--- START ---

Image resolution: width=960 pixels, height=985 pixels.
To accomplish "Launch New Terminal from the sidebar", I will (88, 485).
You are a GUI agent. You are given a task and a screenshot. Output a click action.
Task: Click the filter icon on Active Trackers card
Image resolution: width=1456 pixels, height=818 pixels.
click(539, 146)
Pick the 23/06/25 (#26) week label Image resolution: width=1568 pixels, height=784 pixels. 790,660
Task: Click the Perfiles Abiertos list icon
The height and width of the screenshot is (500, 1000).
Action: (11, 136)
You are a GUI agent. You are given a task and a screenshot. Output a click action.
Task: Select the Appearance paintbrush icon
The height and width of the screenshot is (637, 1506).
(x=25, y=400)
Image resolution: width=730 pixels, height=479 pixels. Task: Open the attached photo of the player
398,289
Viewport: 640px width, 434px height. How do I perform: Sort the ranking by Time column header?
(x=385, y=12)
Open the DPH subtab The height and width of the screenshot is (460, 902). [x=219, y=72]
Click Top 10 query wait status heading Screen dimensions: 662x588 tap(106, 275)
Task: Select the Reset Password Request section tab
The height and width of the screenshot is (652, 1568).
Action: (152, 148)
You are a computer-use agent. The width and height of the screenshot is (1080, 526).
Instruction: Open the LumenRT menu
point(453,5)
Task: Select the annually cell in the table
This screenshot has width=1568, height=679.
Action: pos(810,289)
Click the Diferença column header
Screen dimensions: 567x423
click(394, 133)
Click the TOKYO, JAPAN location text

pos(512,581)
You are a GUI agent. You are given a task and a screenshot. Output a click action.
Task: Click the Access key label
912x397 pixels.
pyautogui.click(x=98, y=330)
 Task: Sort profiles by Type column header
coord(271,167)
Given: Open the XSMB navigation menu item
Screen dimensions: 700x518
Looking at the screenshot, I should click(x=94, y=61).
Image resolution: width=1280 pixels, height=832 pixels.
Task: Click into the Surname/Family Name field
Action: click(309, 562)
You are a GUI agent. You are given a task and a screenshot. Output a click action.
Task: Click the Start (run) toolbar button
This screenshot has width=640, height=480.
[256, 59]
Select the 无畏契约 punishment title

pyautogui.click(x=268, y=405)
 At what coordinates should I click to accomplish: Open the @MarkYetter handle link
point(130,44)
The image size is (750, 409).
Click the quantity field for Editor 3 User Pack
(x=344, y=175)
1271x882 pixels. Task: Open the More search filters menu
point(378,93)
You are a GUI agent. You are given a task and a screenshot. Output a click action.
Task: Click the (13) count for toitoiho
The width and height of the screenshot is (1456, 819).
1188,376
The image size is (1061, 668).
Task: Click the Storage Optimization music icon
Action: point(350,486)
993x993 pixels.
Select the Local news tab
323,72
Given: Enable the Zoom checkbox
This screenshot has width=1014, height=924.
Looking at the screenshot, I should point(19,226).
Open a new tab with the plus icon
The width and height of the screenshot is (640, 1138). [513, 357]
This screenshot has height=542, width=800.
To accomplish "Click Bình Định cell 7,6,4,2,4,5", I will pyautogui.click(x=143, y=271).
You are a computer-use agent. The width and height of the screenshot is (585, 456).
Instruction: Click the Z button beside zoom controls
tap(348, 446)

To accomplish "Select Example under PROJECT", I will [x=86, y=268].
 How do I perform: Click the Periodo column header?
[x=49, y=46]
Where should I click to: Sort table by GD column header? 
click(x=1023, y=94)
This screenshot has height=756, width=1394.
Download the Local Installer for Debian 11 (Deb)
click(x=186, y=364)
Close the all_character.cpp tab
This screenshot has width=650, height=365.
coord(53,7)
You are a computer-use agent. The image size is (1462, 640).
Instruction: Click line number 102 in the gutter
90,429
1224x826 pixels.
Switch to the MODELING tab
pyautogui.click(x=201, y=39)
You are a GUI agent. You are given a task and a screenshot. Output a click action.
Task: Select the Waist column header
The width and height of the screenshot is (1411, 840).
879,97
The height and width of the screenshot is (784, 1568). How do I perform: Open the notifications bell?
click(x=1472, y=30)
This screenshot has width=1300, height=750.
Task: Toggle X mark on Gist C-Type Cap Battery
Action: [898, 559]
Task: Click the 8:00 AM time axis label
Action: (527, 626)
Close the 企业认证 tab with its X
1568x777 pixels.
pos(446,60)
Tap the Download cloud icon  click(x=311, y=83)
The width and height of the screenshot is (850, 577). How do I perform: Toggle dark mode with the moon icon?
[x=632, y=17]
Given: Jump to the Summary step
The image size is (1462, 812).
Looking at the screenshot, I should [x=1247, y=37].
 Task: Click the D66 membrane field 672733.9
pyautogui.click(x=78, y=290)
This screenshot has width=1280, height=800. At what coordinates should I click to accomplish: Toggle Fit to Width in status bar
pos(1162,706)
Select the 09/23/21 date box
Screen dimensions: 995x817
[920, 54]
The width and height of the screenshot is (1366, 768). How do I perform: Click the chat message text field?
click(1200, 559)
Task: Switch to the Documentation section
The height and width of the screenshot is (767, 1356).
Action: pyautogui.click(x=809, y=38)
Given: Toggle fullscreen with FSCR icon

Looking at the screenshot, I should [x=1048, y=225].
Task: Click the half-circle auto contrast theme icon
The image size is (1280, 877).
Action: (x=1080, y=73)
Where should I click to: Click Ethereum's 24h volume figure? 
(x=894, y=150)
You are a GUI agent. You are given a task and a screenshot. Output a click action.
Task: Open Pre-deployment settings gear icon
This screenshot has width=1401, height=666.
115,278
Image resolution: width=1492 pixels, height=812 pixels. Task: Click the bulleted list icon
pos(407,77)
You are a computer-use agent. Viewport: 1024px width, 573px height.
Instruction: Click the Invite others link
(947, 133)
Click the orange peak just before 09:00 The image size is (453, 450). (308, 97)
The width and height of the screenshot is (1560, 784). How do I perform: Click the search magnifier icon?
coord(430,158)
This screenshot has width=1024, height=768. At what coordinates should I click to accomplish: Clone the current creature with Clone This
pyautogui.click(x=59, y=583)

--- END ---

Exercise objective: Every line in the records above with the string "section" in it should be shown.

Expected output:
Task: Select the Reset Password Request section tab
Task: Switch to the Documentation section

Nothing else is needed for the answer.